What to do:
At the line containing "Task: Click the Hoop Stress value 8270.7", begin an exact copy, and continue through the last line of the entries below. Leave out any pictures.

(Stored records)
——
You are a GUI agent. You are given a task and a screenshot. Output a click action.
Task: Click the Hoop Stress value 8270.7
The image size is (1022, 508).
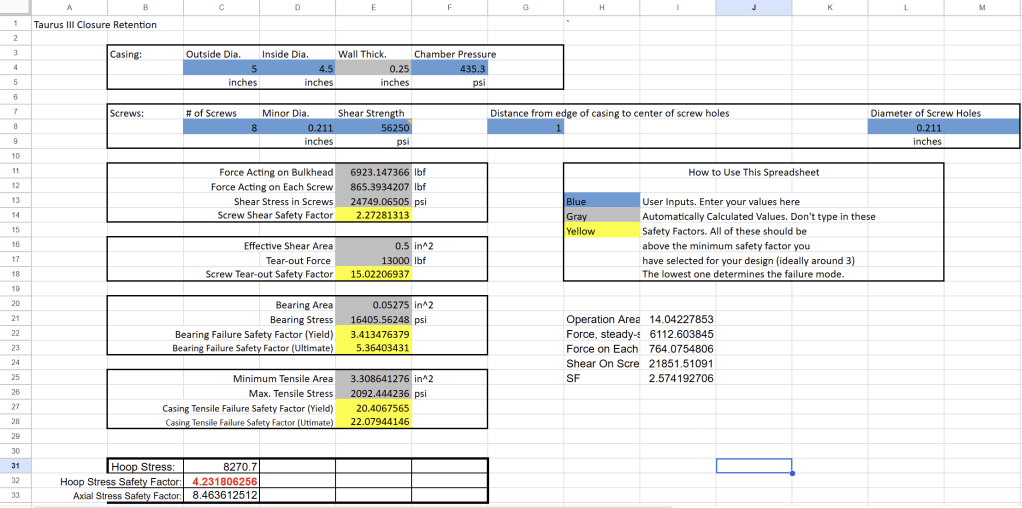pos(222,466)
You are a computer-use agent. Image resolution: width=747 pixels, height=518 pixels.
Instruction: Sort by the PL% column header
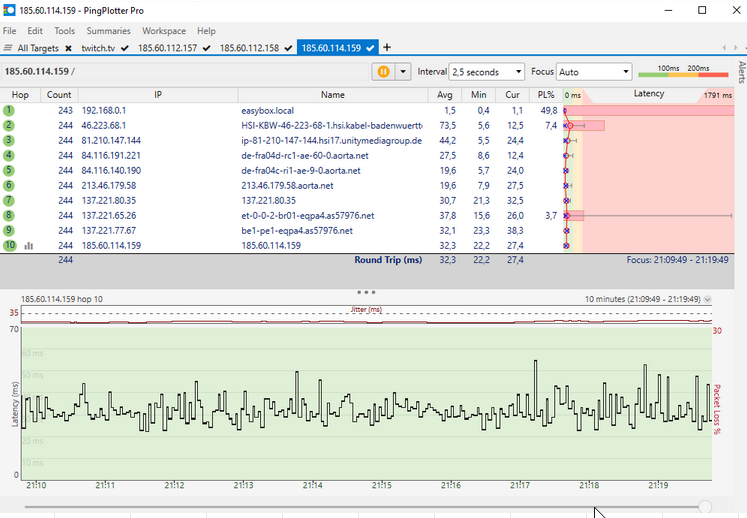tap(546, 94)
——
Answer below:
Task: Click the Hoop Stress value 8270.7
The image size is (1022, 508).
pos(222,466)
You are a computer-use agent. Image resolution: width=747 pixels, height=518 pixels.
Instruction: Sort by the PL% column header
tap(546, 94)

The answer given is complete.